Os invisíveis nos vêem.
Os esquecidos se lembram de nós.
Quando nos vemos, os vemos.
Quando nos vamos, se vão?"
Eduardo Galeano: Espelhos

segunda-feira, 19 de setembro de 2016

Família e sexualidade na Europa Medieval: a família romana

Neste afresco romano, uma sacerdotisa do deus Baco dança tocando pratos. Para os romanos, o amor era fonte de prazer e símbolo da vida, incorporado na religião. A moral cristã tentou reverter essa característica. Vila dos Mistérios, Pompeia.

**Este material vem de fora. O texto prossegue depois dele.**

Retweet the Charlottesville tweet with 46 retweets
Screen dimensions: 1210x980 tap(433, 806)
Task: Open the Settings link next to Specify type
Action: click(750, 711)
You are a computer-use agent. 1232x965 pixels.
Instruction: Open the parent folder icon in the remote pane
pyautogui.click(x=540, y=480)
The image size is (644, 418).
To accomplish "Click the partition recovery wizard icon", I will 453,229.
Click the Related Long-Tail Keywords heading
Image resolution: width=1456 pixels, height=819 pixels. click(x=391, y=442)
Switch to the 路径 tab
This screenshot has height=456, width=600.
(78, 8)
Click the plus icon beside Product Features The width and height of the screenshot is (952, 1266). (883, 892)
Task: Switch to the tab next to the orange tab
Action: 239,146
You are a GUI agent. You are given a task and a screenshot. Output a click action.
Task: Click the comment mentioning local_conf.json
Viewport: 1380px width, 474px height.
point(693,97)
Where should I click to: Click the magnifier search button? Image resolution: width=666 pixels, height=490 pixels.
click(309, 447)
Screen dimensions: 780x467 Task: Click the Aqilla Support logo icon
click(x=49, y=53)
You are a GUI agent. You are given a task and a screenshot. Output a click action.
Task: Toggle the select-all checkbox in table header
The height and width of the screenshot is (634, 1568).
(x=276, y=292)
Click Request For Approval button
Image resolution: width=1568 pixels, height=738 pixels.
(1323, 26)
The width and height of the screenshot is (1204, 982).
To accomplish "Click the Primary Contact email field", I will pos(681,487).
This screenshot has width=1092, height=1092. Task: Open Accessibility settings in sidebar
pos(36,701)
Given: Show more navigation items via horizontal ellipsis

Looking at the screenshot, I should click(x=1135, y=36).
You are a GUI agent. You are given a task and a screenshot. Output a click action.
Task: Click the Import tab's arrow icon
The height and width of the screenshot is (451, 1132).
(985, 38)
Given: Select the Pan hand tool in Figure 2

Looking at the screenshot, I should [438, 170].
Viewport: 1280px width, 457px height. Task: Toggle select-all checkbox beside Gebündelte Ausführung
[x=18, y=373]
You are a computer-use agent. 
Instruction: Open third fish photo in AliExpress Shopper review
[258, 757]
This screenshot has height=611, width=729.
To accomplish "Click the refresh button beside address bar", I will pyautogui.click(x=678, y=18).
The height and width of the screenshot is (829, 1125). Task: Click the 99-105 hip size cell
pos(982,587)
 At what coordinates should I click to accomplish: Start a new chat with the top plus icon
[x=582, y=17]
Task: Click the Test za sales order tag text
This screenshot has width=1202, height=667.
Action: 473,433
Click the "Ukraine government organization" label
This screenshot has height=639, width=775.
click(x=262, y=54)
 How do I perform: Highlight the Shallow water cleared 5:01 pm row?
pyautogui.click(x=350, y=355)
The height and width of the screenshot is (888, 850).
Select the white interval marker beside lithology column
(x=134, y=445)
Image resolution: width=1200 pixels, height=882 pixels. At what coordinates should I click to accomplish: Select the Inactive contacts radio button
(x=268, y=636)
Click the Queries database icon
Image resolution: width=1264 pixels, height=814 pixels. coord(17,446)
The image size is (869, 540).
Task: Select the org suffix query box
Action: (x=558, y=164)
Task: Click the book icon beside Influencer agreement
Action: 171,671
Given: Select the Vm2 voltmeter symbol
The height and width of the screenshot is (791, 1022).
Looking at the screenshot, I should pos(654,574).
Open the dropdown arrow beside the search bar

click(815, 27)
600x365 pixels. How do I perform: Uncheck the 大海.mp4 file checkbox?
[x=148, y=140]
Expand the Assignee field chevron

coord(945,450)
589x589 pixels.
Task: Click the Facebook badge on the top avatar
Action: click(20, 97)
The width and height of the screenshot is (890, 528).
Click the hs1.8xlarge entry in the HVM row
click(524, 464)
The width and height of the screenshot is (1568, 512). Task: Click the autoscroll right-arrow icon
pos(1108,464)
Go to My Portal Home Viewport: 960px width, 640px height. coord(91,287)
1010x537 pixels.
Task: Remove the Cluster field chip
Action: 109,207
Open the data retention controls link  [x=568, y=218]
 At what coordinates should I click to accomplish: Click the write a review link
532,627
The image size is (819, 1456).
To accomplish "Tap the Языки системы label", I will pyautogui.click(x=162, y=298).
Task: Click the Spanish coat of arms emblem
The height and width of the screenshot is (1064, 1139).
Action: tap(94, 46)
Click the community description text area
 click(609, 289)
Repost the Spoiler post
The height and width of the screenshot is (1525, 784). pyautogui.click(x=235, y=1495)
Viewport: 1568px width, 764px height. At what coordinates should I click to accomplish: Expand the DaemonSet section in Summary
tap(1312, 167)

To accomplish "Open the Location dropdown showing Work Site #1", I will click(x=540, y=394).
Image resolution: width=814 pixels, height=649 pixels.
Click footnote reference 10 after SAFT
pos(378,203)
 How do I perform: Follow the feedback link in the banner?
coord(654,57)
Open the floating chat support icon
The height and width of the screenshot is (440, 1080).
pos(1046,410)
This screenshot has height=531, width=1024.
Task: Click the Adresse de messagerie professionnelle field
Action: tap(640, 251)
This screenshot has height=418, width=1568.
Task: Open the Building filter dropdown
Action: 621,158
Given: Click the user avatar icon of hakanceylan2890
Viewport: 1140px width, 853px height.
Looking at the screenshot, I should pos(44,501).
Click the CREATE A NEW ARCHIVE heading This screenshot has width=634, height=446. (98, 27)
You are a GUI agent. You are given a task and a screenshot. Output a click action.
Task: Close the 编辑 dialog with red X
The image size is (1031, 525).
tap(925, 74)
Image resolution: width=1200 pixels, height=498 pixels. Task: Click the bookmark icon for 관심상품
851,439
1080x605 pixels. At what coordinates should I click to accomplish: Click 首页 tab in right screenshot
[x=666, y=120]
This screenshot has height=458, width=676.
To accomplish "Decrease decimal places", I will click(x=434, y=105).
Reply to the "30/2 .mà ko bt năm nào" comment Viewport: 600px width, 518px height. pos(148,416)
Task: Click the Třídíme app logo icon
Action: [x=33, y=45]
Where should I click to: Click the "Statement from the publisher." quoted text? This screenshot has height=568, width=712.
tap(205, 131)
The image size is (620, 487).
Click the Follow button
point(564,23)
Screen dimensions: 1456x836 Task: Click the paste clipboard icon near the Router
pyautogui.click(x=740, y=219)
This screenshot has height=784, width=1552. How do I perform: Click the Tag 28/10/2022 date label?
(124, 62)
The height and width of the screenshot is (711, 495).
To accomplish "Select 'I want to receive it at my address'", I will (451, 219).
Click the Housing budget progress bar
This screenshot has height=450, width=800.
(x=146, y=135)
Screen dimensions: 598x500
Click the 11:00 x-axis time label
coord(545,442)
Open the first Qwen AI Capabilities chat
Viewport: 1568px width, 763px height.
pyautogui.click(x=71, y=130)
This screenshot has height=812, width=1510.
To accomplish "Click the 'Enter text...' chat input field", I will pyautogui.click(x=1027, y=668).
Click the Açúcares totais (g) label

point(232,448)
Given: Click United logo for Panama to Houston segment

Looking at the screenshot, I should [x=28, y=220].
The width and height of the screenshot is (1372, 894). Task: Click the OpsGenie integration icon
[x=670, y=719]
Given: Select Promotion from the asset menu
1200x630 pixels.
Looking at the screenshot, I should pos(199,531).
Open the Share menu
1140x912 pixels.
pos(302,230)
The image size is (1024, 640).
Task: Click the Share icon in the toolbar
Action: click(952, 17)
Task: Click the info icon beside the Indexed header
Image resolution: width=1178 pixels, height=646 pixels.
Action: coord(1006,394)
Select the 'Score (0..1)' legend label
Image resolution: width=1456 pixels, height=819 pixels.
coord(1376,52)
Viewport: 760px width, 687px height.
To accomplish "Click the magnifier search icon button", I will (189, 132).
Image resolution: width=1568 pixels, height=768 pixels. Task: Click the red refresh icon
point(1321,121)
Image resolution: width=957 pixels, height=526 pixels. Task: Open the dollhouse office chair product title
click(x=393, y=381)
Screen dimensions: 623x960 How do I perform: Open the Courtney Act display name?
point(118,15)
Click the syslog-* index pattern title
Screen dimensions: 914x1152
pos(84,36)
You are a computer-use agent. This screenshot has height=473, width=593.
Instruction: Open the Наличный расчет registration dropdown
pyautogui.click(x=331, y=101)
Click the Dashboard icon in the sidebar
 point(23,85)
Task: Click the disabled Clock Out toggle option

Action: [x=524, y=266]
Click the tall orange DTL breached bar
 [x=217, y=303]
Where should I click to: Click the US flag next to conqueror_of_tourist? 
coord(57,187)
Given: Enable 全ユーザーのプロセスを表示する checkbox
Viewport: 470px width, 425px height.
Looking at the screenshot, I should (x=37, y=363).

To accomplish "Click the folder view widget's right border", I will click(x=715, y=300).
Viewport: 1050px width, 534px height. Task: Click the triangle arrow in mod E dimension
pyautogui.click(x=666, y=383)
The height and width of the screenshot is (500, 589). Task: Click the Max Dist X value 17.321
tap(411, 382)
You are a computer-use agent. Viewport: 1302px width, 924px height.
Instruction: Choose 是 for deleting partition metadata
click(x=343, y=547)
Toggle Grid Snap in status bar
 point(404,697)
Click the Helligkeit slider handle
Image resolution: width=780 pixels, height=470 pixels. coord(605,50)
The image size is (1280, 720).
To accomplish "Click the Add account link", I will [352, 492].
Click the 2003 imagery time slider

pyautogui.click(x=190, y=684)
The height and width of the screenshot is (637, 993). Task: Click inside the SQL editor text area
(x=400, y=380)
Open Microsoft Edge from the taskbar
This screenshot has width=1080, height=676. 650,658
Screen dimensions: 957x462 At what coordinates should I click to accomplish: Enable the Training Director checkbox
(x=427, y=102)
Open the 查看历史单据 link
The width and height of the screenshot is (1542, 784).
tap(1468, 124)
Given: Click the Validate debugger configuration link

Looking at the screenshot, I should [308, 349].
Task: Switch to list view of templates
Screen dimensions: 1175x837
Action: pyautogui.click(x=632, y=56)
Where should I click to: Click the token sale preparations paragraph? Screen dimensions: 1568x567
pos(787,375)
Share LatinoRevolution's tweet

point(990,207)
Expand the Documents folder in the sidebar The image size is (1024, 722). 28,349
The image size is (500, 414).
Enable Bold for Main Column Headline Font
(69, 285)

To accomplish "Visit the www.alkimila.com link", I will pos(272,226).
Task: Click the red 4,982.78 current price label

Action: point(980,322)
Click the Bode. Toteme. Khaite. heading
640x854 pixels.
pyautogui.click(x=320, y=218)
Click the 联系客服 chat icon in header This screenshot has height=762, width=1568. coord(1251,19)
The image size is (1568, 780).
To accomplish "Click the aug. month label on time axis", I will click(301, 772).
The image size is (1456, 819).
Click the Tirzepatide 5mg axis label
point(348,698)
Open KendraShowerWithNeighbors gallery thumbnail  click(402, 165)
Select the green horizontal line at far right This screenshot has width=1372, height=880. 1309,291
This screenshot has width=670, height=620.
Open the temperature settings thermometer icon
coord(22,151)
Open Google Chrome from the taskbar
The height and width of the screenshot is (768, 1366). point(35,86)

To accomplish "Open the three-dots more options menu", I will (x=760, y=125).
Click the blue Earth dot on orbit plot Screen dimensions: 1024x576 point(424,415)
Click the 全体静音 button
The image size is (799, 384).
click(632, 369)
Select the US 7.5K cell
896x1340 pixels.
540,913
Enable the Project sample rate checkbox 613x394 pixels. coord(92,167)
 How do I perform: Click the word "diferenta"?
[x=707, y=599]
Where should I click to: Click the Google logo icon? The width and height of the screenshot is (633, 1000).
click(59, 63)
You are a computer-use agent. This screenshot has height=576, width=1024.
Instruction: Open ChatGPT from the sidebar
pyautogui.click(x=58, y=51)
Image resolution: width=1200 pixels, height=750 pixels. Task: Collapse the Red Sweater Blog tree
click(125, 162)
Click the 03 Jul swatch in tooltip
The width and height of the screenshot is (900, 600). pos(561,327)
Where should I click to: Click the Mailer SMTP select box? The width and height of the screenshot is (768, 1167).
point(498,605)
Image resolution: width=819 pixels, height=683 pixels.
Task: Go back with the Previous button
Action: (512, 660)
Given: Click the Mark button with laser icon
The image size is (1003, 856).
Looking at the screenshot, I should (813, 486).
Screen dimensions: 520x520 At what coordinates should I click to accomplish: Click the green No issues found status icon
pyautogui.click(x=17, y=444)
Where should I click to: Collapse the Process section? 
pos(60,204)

Na Roma pagã as pessoas casavam mais por dever cívico e interesse político do que por amor. O desejo, o amor e a afetividade ocorriam mais fora do casamento do que dentro dele. A procura do prazer pelo homem fora do casamento, desde que não afetasse a ordem social, era considerada normal.

De maneira geral, a mulher estava submetida à autoridade do homem, primeiro como filha e depois como esposa. Mas, como sempre acontece, essa submissão não era absoluta. Na política e no espaço público, o homem romano, aparentemente, decidia tudo, mas no espaço doméstico predominava a mulher, a administradora do lar. Esta possuía uma posição honrosa, mas tanto a lei como os costumes procuravam limitar o seu espaço às fronteiras domésticas.

O poder do marido era contrabalançado de várias maneiras. A figura do pai, por exemplo, ficava acima da do esposo, pois o matrimônio romano era sine manu, ou seja, a autoridade paterna não se transferia ao marido.

Mesmo na casa do pai, a mulher possuía alguma liberdade. Aquelas em idade de casar podiam administrar os seus bens e escolher seu marido. Mas sua ação era restringida pelo padrão duplo que regia o comportamento sexual: o homem tinha liberdade de procurar o prazer fora do casamento, mas a mulher não.

Convém ressaltar que as informações que temos sobre a mulher na sociedade romana antiga se referem quase exclusivamente às mulheres das famílias aristocráticas. Mas é possível saber que as das classes mais baixas, especialmente as escravas, tinham poucas opções de decidirem sobre as suas vidas. Se os seus senhores as achassem atraentes, tornavam-se suas concubinas.

Essa família romana tradicional, na fase de decadência do Império Romano do Ocidente e de ascensão da Igreja (séculos IV e VI), já estava bastante transformada pelo cristianismo. Este deu oportunidade à mulher de se tornar uma pessoa independente, e não somente filha, mulher e mãe de alguém.

Na visão cristã primitiva, as mulheres são seres espirituais com a mesma potencialidade dos homens para a perfeição moral. No entanto, a evolução do cristianismo primitivo para a institucionalização da religião e a formação da Igreja Católica [...] n]ao favoreceu a mulher.

A vitória do cristianismo na sociedade romana dependeu de uma acomodação entre o comportamento dos cristãos e os interesses do Estado. O radicalismo primitivo, que fazia com que as autoridades romanas vissem o cristão como um mau cidadão, teve de ser atenuado. O casamento e a sexualidade, que antes eram tidos como obstáculos à salvação, passaram a ser compatíveis com a religião.

A acomodação entre a moral romana e a cristã no que se refere à sexualidade foi bastante problemática. O amor era visto pelos romanos como sagrado, misterioso, fonte de vida e de prazer. Os primitivos cultos aos deuses romanos da fertilidade e do amor incluíam o uso de símbolos fálicos e relações sexuais entre os que cultuavam esses deuses.

Bem ao contrário, a sexualidade na moral cristã está ligada ao pecado e, como tal, é uma fraqueza a ser vencida no caminho da salvação. Esse cristianismo primitivo considerava de modo negativo o próprio matrimônio e a procriação. O casamento era visto como uma concessão às exigências do corpo. Os prazeres da vida desviaram o crente do verdadeiro caminho.

A vitória do cristianismo, que acabou se tornando a religião oficial do Império Romano, fez com que a visão romana tradicional sobre a sexualidade fosse suplantada pela moral cristã, mas esta teve de alterar o seu radicalismo original para se tornar aceita pela maioria da população.

PEDRO, Antonio; LIMA, Lizânias de Souza. História por eixos temáticos. São Paulo: FTD, 2002. p. 219-221.